ETL Testing : Trends
- Record Count Verification DWH backend/Reporting queries against source and target as a initial check.
Data integrity between the various source tables and relationships. Also we should test the slowly changing dimension as given below. The most common slowly changing dimensions are Types 1, 2, and 3.
The Type 1 methodology overwrites old data with new data, and therefore does not track historical data at all. It only keeps the most recent data in the target This is most appropriate when correcting certain types of data errors, such as the spelling of a name. (Assuming you won't ever need to know how it used to be misspelled in the past.)
The Type 2 method tracks historical data by creating multiple records for a given natural key in the dimensional tables with separate surrogate keys and/or different version numbers. It keeps full history in the target. With Type 2, we have unlimited history preservation as a new record is inserted each time a update is made.
The Type 3 method tracks changes using separate columns. Whereas Type 2 had unlimited history preservation, it has limited history preservation, as it's limited to the number of columns we designate for storing historical data. It keeps the current and previous information in the target.
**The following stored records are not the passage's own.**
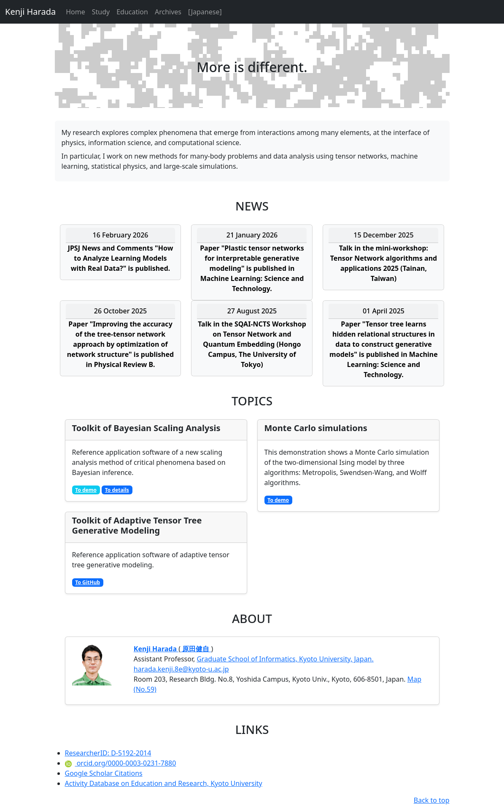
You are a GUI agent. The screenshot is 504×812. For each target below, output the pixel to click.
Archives (168, 12)
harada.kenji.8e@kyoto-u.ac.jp (181, 669)
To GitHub (87, 582)
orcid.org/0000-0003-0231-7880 (121, 763)
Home (75, 12)
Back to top (431, 800)
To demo (86, 490)
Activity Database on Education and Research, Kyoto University (164, 783)
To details (117, 490)
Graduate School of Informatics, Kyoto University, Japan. (285, 659)
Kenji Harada (30, 11)
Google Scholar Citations (104, 773)
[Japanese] (205, 12)
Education (132, 12)
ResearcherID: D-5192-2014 (108, 753)
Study (101, 12)
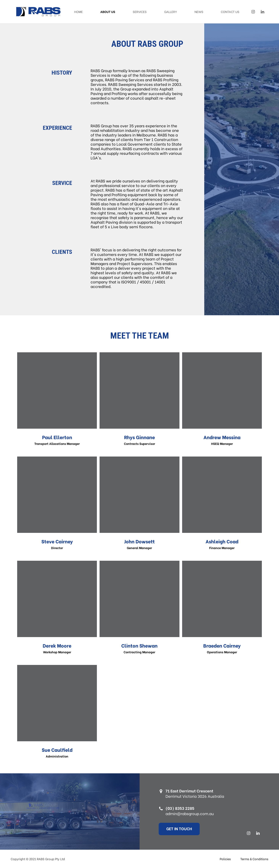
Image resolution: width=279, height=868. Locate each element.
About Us (108, 11)
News (199, 11)
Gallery (171, 11)
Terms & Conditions (254, 859)
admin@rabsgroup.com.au (193, 813)
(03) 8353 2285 (183, 808)
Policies (225, 859)
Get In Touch (183, 828)
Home (78, 11)
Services (140, 11)
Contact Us (230, 11)
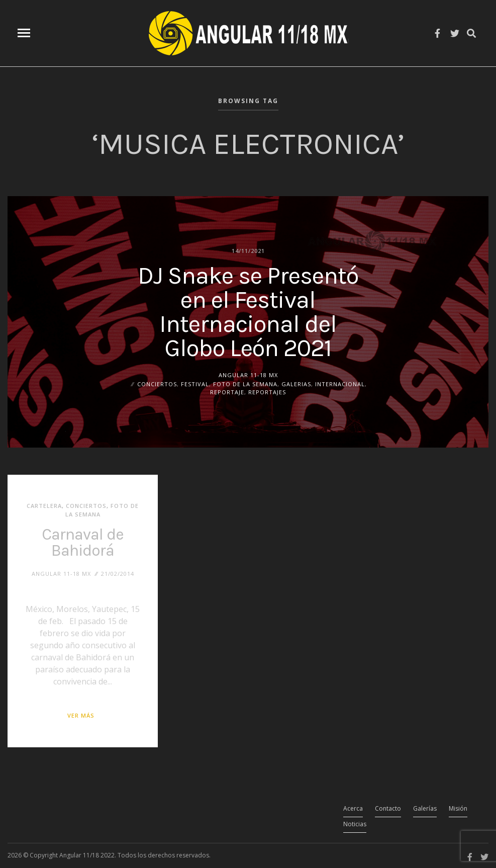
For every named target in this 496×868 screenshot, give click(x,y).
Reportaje (227, 392)
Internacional (340, 383)
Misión (458, 808)
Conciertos (157, 383)
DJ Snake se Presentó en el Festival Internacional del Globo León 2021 (248, 311)
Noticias (355, 824)
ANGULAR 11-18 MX (248, 374)
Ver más (81, 715)
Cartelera (44, 505)
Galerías (425, 808)
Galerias (296, 383)
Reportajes (267, 392)
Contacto (388, 808)
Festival (195, 383)
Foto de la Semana (245, 383)
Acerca (353, 808)
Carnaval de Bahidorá (82, 542)
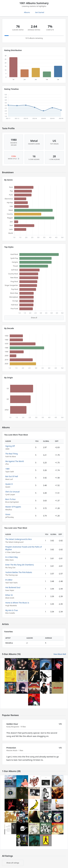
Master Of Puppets (13, 507)
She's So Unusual (12, 492)
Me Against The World (14, 461)
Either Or (9, 595)
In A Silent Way (11, 557)
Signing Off (10, 446)
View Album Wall (60, 654)
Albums (27, 12)
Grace (8, 514)
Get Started (40, 12)
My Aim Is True (11, 610)
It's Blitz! (9, 580)
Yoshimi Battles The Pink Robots (19, 572)
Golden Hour (12, 724)
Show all (34, 317)
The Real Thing (11, 454)
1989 (7, 469)
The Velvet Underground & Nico (18, 539)
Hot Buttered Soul (13, 587)
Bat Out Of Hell (11, 476)
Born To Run (10, 499)
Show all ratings (13, 863)
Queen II (9, 484)
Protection (11, 748)
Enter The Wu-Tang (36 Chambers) (19, 565)
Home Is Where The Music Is (17, 602)
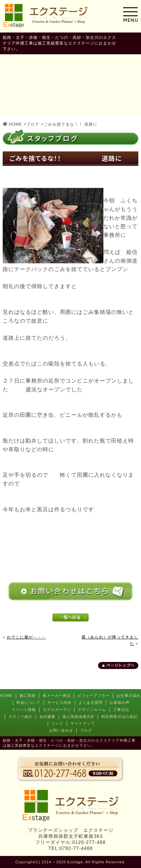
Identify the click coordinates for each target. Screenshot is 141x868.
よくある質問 (91, 703)
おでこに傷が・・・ (26, 637)
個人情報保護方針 (79, 717)
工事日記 (121, 710)
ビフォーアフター (93, 695)
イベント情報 (24, 710)
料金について (28, 703)
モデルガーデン (57, 710)
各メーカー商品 (57, 695)
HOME (6, 695)
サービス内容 (59, 703)
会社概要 (47, 717)
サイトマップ (83, 723)
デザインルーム (92, 710)
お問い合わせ (61, 730)
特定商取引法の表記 (119, 717)
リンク (57, 723)
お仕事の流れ (129, 695)
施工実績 (27, 695)
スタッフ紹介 (21, 717)
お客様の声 (119, 703)
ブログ (86, 730)
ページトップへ (120, 665)
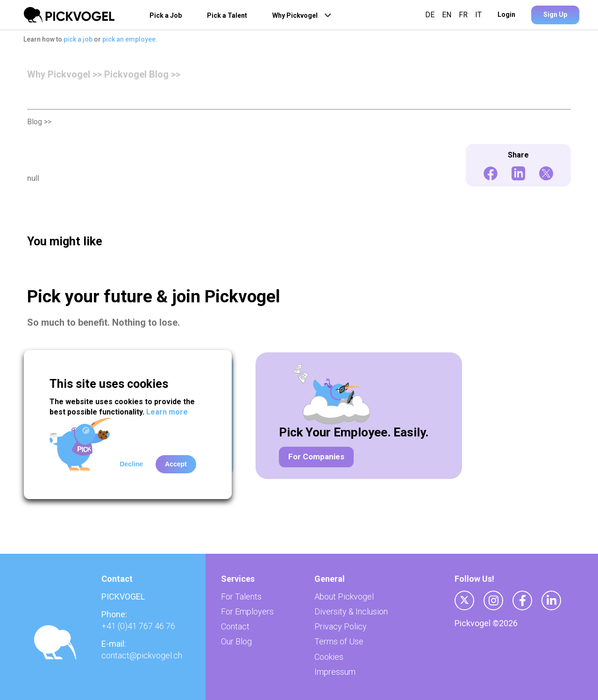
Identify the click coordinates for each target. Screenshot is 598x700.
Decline (131, 464)
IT (477, 14)
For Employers (247, 611)
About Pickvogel (344, 596)
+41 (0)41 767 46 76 (138, 626)
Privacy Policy (341, 626)
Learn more (167, 412)
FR (463, 14)
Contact (235, 626)
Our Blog (236, 641)
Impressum (335, 671)
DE (432, 14)
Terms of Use (339, 641)
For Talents (241, 596)
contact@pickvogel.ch (142, 655)
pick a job (78, 39)
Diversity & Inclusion (351, 611)
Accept (176, 464)
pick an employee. (130, 39)
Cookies (329, 657)
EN (447, 14)
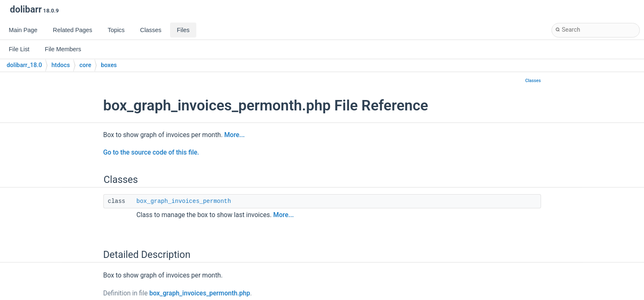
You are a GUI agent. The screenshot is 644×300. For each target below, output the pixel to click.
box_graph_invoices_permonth (183, 201)
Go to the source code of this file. (151, 152)
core (85, 65)
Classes (533, 80)
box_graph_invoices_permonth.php (200, 293)
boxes (109, 65)
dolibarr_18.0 (24, 65)
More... (234, 135)
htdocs (61, 65)
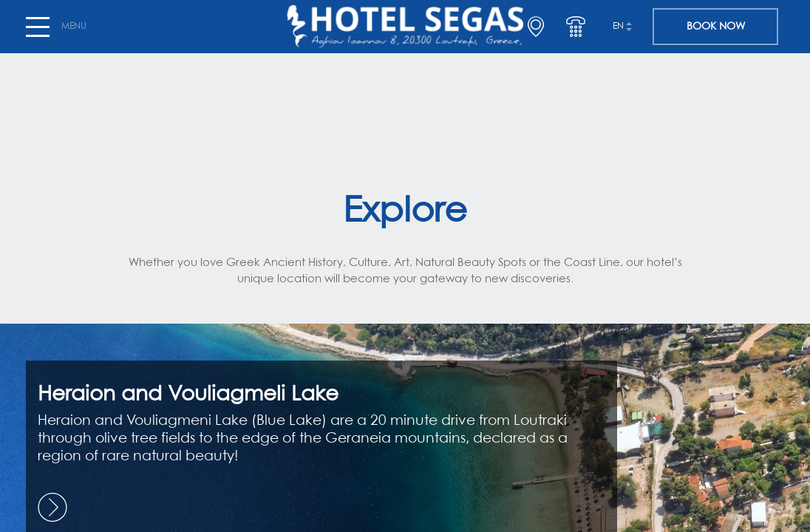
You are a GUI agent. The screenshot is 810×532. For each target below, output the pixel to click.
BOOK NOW (715, 27)
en (618, 27)
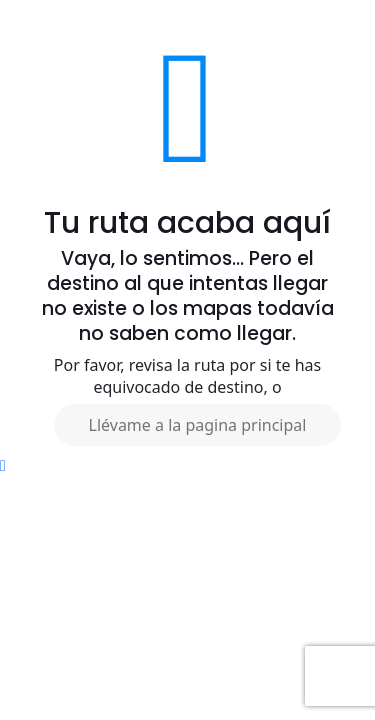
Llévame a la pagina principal (198, 425)
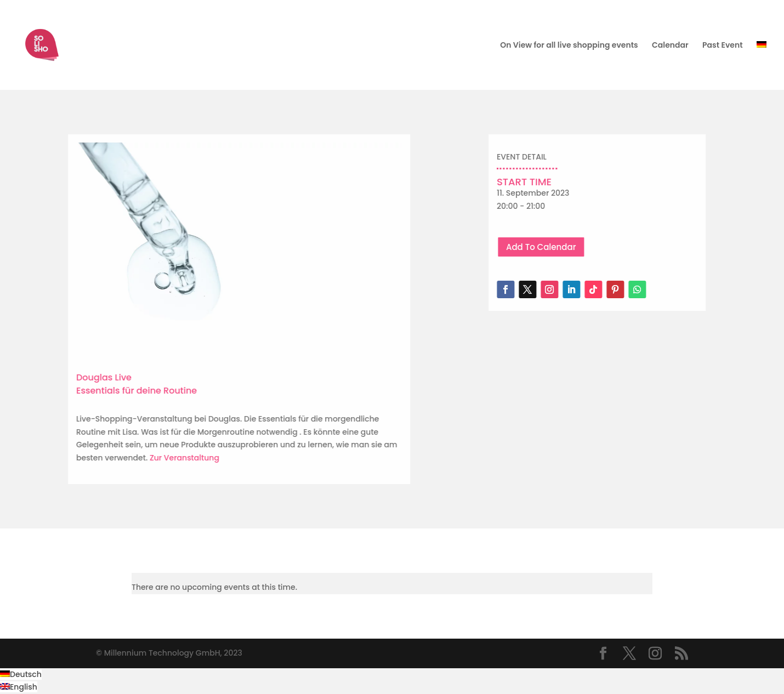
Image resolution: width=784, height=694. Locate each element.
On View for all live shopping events (569, 45)
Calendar (670, 45)
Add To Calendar (569, 247)
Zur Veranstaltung (140, 458)
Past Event (723, 45)
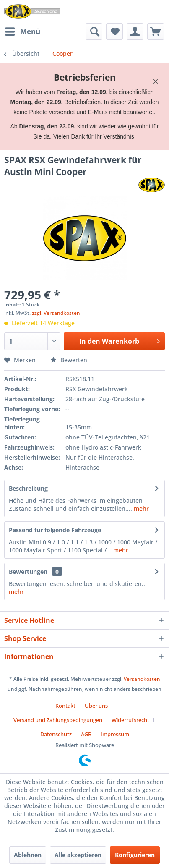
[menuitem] (22, 31)
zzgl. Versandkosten (56, 313)
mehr (140, 508)
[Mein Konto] (135, 31)
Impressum (115, 734)
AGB (86, 734)
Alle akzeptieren (78, 855)
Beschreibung (28, 488)
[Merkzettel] (114, 31)
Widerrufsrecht (130, 720)
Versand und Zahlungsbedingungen (58, 720)
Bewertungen (28, 571)
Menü (23, 30)
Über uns (96, 706)
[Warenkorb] (156, 31)
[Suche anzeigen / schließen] (94, 31)
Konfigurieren (135, 855)
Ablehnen (28, 855)
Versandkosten (142, 679)
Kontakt (65, 706)
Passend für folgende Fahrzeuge (55, 530)
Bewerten (69, 360)
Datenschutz (56, 734)
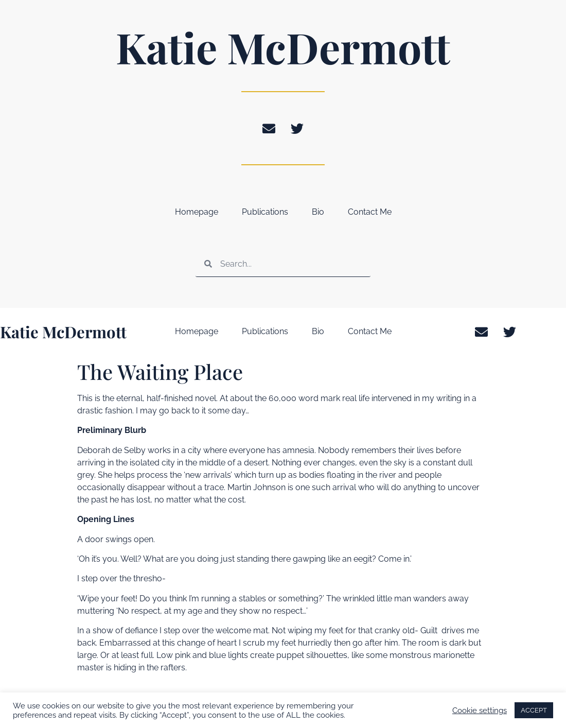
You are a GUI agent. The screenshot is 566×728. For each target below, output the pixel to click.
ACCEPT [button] (534, 710)
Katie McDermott (283, 47)
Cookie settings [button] (480, 710)
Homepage (197, 212)
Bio (318, 212)
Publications (265, 212)
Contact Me (369, 212)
Where the original table structure in Type 1 and Type 2 was very similar, Type 3 will add additional columns to the tables:
The Type 4 method is usually referred to as using "history tables", where one table keeps the current data; and an additional table is used to keep a record of some or all changes.
Validation for various calculations based on the different transformation rule from source to target. Transformation can be straight move, simple, complex (based on the complexity of the transformation rule) If the target field is related to timeline, default/system generated then this kind of testing should cover in this scenario.
Data Quality Validation
Check for missing data, negatives and consistency. Field-by-Field data verification can be done to check the consistency of source and target data. The scenarios covered are : Not Null, Unique ,Default values. Companies can have various DQC matrix/reports required to analyze data statistics like - In a physician ranking system business need to know total physicians, how many rejected (due to several reasons) , how many ranked, how many applied for ranking etc.
One shot/Retro validation
This kind of testing involves verification of changes applied on past data for the tables in the scope which directly cannot be covered in simple/complex transformation.
Regression testing will ensure that no other fields get impacted due to code changes.
Join/ RI validation
To verify the join and RI criteria as specified in Requirement document between the test tables.
To verify the views to validate the information that is required to display for user (security validation point of view).
To verify the insert and update in the specific test table.
This scenario involves verification of business rules which will be applied on future data for the tables in the scope which directly cannot be covered in other transformation scenarios.
This scenario involves the prospective / regression validation on production environment.
ETL Testing ChallengesETL testing is quite different from conventional testing. There are many challenges we faced while performing data warehouse testing. Here is the list of few ETL testing challenges :
- Incompatible and duplicate data.
- Loss of data during ETL process.
- Unavailability of inclusive test bed.
- Testers have no privileges to execute ETL jobs by their own.
- Volume and complexity of data is very huge.
- Fault in business process and procedures.
- Trouble acquiring and building test data.
- Missing business flow information.
-Complex transformation rules validation.
-High number of SQLs need to be executed.
Data is important for businesses to make the critical business decisions. ETL testing plays a significant role validating and ensuring that the business information is exact, consistent and reliable. Also, it minimizes hazard of data loss in production.